All of the stories of the patriarchs of the Old Testament teach us this truth. The climax of Abraham’s journey is at the mountain which he called Jehovah–Jireh, “the Lord will provide.” Joseph is the one who forgives his brothers and saves the world. Moses is the meekest man on earth, the good shepherd who leads his people to the Promised Land. At the foot of Mt Sinai, in the aftermath of the rebellion around the golden calf, Moses learnt that forgiveness costs.

David also typifies Christ. Here is a man who knew what it meant to have his own son rebel against him. He is a man who also learnt the hard way what forgiveness was all about.

Isaiah 53 predicted that the mission of the coming Messiah would be centred on forgiveness. John the Baptist went before Christ, preaching the forgiveness of sin (Luke 1:76–78; 3:1–3).

The Lord’s Prayer is at the heart of Christ’s Sermon on the Mount, and at the heart of the Lord’s Prayer we find forgiveness – the only provision in this prayer that our Lord thought worthy to reinforce in his comment immediately afterwards. Arguably, every one of our Lord’s parables has forgiveness at its very heart.

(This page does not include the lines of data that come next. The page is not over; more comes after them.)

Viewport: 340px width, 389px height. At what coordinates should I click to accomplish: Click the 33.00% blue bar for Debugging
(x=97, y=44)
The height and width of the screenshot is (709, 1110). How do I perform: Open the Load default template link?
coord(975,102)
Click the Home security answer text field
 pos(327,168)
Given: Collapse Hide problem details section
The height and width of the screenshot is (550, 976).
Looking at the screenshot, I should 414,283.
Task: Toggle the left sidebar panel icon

After Christ’s resurrection, the Apostolic announcement of the Gospel is all about forgiveness. We see it over and over. See for example Acts 2:38; 13:38–40. So too, Paul’s Gospel message is centred in our forgiveness in Christ:

In him we have redemption through his blood, the forgiveness of sins, in accordance with the riches of God’s grace that he lavished on us. – Eph 1:7–8

I know that Paul sometimes seems complicated to us. However, every single theological concept and every single theological word has its root and source in forgiveness in Christ.

Let’s not complicate the Gospel. We need to see afresh the sacrificial love of Christ. So that we can understand that what we need is forgiveness, and then we can simply accept it as God’s gracious gift. And everything else just will flow from there.